書評
『モデリングの諸相 (シリーズ:最適化モデリング)』(室田 一雄 (著), 池上 敦子 (著), 土谷 隆 (著), 山下 浩 (著), 蒲地 政文 (著), 畔上 秀幸 (著), 斉藤 努 (著), 枇々木 規雄 (著), 滝根 哲哉 (著), 金森 敬文 (著), 日本オペレーションズ・リサーチ学会 (監修))
2017年02月20日
山田 裕通
やまだ ひろみち
株式会社構造計画研究所 通信システム部
2015年より日本オペレーションズ・リサーチ学会の監修で刊行されているシリーズ:最適化モデリング(全6巻)の2点目として刊行された本書は、学識者5名とIT企業人2名による分担執筆に依り編まれている。 編者による本書の副題「ORと数理科学の交叉点」の字解きに依れば、本書各章で取り上げられているような機械、金融、気象・海洋といった具体的な対象をタテ型分野とし、数理技術をヨコ型分野としたときに、『タテ型とヨコ型分野の交わるところの混沌の面白さと悩ましさを象徴的に表した』とされる。
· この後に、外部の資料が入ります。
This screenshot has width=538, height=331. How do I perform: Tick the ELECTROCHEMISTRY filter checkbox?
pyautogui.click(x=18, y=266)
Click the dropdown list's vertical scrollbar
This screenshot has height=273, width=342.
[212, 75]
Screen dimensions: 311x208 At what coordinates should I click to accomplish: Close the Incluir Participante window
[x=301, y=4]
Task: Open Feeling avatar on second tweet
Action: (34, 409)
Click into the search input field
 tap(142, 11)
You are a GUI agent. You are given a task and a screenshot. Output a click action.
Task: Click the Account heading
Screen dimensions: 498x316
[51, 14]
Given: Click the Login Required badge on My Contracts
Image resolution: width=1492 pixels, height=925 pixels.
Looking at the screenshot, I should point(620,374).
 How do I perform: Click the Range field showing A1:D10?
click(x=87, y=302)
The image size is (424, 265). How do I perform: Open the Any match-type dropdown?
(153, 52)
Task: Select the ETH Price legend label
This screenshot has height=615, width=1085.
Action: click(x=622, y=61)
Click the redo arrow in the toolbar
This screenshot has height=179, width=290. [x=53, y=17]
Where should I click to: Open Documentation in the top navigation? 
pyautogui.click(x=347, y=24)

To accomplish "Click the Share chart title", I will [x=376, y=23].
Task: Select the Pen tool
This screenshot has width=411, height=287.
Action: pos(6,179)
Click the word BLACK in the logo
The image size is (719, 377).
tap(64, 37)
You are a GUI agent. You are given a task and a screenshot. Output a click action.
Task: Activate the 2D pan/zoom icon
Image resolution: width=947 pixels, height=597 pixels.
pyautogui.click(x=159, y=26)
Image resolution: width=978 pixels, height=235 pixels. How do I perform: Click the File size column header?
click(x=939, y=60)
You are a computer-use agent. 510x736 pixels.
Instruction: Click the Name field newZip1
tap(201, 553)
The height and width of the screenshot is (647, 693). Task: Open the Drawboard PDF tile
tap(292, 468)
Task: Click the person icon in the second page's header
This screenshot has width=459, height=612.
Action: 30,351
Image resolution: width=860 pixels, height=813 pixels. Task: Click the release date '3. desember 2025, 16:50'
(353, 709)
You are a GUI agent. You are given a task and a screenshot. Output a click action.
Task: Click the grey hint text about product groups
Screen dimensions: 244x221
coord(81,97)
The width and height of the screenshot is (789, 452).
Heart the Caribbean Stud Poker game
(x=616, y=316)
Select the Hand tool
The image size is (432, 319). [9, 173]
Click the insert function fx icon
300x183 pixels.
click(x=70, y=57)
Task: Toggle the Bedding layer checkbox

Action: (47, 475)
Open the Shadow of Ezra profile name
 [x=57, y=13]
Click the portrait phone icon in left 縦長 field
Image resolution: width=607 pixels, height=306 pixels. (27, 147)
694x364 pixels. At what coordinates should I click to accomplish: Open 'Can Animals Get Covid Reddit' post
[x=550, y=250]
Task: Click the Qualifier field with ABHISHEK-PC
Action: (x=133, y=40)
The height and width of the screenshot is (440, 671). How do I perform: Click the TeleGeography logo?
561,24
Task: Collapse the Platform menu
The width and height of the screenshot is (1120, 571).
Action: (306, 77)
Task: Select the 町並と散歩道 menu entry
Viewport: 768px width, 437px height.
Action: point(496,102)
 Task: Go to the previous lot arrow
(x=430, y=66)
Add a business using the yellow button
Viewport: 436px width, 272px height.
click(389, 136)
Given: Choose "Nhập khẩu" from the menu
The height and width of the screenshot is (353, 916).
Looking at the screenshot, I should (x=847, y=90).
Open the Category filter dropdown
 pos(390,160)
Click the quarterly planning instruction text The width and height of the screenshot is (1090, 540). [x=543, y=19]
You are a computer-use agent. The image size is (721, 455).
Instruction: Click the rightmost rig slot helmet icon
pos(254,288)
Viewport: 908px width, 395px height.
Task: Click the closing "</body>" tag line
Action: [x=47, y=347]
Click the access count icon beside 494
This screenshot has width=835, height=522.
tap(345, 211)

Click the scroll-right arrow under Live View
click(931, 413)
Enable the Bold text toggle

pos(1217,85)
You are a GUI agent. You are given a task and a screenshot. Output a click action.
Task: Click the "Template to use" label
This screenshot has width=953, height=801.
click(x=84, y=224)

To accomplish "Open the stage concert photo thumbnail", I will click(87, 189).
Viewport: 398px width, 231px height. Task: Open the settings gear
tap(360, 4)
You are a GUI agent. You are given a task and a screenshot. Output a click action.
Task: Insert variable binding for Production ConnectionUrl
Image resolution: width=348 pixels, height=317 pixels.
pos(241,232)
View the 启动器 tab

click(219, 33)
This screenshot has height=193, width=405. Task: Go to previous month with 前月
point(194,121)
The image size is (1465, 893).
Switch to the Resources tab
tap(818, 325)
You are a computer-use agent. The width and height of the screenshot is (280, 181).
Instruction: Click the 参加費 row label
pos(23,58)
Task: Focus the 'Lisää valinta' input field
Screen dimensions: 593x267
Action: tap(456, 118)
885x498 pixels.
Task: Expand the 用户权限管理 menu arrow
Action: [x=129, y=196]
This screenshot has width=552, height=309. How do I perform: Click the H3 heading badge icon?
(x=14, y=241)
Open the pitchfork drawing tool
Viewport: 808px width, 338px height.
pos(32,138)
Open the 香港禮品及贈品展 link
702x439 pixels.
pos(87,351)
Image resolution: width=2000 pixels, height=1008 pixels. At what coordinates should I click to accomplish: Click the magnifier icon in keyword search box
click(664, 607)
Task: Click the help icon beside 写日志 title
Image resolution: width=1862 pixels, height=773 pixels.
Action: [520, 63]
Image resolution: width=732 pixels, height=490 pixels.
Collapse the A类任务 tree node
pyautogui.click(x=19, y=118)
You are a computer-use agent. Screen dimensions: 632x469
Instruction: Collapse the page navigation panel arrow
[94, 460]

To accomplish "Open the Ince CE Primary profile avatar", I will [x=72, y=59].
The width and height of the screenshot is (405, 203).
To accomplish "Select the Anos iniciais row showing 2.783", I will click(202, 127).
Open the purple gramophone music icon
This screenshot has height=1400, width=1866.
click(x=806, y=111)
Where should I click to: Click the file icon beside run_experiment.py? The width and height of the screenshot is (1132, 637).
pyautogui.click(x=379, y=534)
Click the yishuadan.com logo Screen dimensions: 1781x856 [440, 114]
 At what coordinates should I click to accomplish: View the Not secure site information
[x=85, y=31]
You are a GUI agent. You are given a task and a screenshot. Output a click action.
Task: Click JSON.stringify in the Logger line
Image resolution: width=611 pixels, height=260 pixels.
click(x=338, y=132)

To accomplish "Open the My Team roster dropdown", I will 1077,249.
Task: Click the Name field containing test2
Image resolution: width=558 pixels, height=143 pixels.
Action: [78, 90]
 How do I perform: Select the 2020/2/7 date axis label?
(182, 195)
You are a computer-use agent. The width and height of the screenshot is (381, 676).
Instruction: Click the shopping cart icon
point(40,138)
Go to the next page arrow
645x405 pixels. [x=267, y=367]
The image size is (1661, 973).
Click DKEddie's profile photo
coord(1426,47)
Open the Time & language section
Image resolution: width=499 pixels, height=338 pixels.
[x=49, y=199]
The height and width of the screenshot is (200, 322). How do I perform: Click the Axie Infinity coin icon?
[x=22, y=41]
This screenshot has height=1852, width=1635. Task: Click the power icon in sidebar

各章では一本の縦線に係る幾つもの交叉点の悩ましくも面白い様が活写されており、本書を通読すれば織り成されたテクスチャにモデリングの妙味が浮かび上がってくるだろう。なお、縦線同士が複雑に絡み合うものではないので、興味を惹く章だけをつまみ読みしても楽しむことができる。本欄では、力学的な性質を持った対象を洞察した2編を中心に内容を紹介するが、いずれの読者においても本書を開けば関心を抱く分野と近しい論考が見当たるのではないだろうか。
◇
水工土木工学を専攻ののち長く気象庁で海洋分野での気象予測に係る研究に従事してきた蒲地氏による2章では、力学則と観測値から分布データを作成するデータ同化という手法について解説されている。データ同化手法には、平均値の統計的推定法(最小分散推定)に基礎を置く最適内挿法やカルマンフィルターの系列と、最頻値の推定法(最尤法あるいはMAP推定)に基礎を置く変分法の系列とがあるという。また応用例としては黒潮の予測や震災漂流物の分布予測など5例が紹介されている。 大洋に観測点の数は少なくとも、確立されたモデルによって細かい分解能で精緻な予測を実現していることがわかる。今後はモデルのみならず、センシング技術の発達や、予測や実況を伝達するサービスの発達により、環境保護、防災、漁業、海運など多方面の維持可能性が向上するものと期待する。 機械工学において弾性体をはじめとする連続体の境界形状の設計手法を研究してきた畔上氏による3章では、部材の断面積のような連続体の形状を記述するパラメータを設計変数とする最適形状設計のモデリングについて説明されている。1次元、2次元、3次元の線形弾性体の定式化と勾配法など解法が順に紹介されており、平面構造と立体構造の変形のメカニズムが同じ特徴を持つことを数式からうかがい知ることができる。また関数空間が簡単な最適設計問題と同じ構造を持つという指摘も興味深い。 現場の機械設計者が用いるCAEソフトウェアにおいては、1変数の相対比較や感度分析に留まらず、全体形状の最適化を行う製品が近年登場している。建築、土木、船舶、航空などの分野でも構造最適化のモデリングがますます進展することだろう。 金融工学を専門とする枇々木氏による5章では資産運用のためのポートフォリオ最適化のモデリングが、また金森氏による7章でも統計的機械学習を用いたリスク尺度のモデリングが、それぞれ解説されている。いずれも数理ファイナンスや金融経済学のアプローチと、金融工学やORのアプローチとの対比が小気味よい。 通信トラヒック工学とする滝根氏による6章では、待ち行列モデルが取り上げられている。決定論的なモデルに比した確率モデルに関する考察の明快さには、ケンドール記号に目が泳いでしまうような無学な評者であっても一切の衒いを感じることはなかった。 いずれもIT企業の立場で実務に専心されてきた山下氏、斉藤氏による1章および4章については、同業者である評者には以前より見知った逸話も多少あったが、実務家に触れることの少ない読者の目にはこうした逸話が新鮮に映るのではないだろうか。
◇
自身が対面している現実問題を具象化したいという切実な要求を持ってそのための技術として数理モデルの構築を数多と重ねてきた著者らによる論考には、如何に自身の抱える問題を一般化して簡素な数式で表現するかというモデリングの実践が凝縮されている。最適化という言葉に対するアルゴリズムと数理への傾斜を憂えてモデリングの視点で多様なテーマを考察するという本シリーズのなかでも、本書は要諦を為す一点となることだろう。